**Problem requirements**
Report only the number of lines in this material that include "emoji".

**Records for processing**

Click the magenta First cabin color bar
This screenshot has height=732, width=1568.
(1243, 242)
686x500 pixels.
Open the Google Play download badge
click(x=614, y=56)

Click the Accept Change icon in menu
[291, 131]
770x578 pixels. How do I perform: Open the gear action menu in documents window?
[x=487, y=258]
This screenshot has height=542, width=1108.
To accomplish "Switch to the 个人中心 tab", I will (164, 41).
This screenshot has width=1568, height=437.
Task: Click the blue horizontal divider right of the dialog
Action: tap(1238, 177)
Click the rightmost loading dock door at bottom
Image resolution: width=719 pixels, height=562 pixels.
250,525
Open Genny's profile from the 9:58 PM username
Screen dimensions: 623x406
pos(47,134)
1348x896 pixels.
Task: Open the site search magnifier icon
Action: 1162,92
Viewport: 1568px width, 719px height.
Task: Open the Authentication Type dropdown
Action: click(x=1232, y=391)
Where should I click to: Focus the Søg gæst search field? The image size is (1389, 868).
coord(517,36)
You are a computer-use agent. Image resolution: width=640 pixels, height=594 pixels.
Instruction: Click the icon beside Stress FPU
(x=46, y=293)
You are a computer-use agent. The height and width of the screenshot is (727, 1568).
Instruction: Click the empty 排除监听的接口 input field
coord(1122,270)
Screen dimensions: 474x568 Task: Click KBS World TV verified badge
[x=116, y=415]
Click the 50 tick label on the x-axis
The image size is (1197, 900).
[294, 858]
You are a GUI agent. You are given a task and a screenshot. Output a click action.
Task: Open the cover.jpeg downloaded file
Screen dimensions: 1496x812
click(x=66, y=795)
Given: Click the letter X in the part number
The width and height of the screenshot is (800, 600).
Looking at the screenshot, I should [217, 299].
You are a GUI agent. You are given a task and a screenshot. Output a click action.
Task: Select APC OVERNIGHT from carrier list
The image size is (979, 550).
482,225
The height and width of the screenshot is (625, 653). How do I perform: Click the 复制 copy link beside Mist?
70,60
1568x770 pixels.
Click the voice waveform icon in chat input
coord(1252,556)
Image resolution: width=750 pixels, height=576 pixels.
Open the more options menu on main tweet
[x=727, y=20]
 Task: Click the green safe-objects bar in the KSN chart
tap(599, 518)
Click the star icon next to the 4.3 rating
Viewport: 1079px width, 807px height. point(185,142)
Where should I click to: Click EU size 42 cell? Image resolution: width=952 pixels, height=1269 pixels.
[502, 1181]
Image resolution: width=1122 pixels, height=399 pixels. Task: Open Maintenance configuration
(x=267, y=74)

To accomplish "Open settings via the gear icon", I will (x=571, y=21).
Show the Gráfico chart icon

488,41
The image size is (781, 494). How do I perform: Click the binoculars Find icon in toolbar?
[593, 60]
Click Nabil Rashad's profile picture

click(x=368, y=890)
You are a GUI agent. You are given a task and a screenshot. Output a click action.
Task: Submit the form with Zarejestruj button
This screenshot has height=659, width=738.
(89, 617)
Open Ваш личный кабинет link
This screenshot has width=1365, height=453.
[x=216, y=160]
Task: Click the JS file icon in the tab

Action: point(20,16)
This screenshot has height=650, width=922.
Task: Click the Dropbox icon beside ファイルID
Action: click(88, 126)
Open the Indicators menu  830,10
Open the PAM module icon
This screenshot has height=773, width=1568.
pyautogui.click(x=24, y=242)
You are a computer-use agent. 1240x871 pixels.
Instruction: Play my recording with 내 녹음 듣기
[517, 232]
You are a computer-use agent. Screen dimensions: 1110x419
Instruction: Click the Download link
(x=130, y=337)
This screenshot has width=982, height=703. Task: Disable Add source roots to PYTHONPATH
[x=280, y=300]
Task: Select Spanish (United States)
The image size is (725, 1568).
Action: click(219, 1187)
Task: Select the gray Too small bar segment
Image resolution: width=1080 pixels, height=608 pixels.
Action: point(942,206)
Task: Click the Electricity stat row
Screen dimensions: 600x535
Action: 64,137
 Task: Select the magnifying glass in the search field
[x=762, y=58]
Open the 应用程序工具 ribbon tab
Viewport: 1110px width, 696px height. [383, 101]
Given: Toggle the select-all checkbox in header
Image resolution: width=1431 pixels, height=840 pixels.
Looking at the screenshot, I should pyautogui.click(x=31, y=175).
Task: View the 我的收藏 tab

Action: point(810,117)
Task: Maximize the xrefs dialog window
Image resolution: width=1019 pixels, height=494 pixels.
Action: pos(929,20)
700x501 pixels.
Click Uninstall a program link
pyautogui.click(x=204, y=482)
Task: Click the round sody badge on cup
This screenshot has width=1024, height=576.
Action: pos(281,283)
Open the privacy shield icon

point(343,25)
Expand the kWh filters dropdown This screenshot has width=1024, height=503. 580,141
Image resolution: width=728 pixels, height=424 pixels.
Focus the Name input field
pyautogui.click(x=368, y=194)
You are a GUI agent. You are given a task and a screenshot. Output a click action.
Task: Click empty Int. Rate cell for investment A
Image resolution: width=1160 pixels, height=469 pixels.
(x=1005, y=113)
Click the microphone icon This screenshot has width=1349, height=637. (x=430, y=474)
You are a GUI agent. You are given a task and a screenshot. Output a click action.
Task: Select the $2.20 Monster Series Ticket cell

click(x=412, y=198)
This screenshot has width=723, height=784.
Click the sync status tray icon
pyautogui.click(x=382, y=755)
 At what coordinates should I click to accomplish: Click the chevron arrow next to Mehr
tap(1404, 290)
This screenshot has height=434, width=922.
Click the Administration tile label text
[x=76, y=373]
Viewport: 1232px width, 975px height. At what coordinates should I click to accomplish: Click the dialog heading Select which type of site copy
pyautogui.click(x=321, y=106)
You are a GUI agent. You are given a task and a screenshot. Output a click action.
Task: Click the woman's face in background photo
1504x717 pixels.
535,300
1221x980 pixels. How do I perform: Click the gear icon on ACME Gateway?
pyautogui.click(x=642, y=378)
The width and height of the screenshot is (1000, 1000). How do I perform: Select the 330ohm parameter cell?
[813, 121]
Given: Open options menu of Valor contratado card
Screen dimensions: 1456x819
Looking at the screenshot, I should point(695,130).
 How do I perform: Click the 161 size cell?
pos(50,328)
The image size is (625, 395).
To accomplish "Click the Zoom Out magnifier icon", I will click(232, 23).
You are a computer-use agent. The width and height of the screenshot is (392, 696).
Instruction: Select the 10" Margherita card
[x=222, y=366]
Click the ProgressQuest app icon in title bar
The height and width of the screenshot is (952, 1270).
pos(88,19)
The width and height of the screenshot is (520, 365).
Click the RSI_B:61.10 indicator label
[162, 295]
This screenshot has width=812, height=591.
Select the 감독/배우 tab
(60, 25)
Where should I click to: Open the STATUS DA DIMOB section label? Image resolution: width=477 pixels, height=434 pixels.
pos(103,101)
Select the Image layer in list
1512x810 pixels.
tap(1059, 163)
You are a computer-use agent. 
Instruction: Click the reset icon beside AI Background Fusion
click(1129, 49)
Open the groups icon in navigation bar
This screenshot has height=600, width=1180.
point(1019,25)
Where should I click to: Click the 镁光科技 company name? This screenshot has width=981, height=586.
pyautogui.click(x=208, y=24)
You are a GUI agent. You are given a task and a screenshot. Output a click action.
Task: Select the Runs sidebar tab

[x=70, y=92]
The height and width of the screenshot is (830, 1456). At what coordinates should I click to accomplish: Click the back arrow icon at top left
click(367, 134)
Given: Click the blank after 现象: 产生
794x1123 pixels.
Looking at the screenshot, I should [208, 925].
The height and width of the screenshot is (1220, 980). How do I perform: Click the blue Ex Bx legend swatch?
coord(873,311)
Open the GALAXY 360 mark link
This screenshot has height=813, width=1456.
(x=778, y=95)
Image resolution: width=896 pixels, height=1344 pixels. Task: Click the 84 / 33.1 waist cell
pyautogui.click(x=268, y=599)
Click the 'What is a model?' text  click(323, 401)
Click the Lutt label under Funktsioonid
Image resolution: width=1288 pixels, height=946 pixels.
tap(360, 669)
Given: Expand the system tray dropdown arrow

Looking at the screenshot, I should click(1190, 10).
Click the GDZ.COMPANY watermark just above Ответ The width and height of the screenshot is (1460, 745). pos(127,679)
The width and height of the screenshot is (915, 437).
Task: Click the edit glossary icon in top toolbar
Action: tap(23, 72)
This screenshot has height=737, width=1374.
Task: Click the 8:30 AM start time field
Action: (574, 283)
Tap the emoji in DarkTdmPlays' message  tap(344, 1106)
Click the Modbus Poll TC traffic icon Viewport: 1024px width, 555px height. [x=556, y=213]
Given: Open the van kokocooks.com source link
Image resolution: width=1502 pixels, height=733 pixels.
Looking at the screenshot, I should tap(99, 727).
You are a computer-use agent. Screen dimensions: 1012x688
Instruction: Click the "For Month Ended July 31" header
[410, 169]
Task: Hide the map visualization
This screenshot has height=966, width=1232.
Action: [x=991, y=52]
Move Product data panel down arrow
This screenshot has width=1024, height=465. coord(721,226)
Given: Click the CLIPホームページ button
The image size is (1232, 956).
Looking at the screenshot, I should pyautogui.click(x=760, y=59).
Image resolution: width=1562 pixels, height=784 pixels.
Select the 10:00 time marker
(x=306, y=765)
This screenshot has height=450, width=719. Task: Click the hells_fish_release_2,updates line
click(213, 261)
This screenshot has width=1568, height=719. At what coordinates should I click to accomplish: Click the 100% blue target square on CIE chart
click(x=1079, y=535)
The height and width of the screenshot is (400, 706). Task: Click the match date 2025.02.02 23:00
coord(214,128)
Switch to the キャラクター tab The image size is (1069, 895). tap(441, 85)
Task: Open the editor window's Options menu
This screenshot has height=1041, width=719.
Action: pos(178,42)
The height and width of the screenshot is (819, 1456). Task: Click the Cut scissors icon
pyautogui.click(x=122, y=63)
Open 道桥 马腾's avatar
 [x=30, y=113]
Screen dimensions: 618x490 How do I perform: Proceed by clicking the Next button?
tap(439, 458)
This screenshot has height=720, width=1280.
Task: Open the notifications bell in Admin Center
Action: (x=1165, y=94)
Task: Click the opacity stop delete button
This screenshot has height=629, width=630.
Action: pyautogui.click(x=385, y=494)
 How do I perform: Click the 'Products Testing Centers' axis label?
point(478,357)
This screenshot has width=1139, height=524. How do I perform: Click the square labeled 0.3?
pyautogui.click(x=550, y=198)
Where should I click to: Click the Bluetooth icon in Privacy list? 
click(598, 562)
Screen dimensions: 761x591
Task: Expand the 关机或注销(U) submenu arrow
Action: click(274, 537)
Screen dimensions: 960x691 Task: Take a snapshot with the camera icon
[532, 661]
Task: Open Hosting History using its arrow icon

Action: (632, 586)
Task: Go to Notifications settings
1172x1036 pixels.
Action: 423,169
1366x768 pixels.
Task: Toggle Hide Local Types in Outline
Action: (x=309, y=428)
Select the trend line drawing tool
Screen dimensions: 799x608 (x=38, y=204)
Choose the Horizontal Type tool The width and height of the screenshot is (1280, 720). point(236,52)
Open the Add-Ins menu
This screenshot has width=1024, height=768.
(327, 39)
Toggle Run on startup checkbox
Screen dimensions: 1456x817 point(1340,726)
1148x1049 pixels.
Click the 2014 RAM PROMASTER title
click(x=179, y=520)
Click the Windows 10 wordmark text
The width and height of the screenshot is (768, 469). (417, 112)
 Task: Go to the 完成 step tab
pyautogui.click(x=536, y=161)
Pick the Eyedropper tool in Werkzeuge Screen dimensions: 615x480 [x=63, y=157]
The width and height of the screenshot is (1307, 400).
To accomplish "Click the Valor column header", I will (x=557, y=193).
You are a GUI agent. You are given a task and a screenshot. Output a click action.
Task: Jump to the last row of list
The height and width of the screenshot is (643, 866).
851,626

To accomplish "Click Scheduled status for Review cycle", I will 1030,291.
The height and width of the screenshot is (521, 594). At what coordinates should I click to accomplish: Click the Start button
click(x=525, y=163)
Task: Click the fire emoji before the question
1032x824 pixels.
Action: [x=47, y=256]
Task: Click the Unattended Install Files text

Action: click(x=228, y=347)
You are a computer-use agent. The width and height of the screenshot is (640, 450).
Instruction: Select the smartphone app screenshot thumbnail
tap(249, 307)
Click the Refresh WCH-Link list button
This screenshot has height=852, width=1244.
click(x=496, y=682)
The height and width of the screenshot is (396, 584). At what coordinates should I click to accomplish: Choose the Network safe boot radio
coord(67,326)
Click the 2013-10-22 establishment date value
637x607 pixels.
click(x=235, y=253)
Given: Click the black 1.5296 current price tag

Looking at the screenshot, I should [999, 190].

**Output of the exercise**
2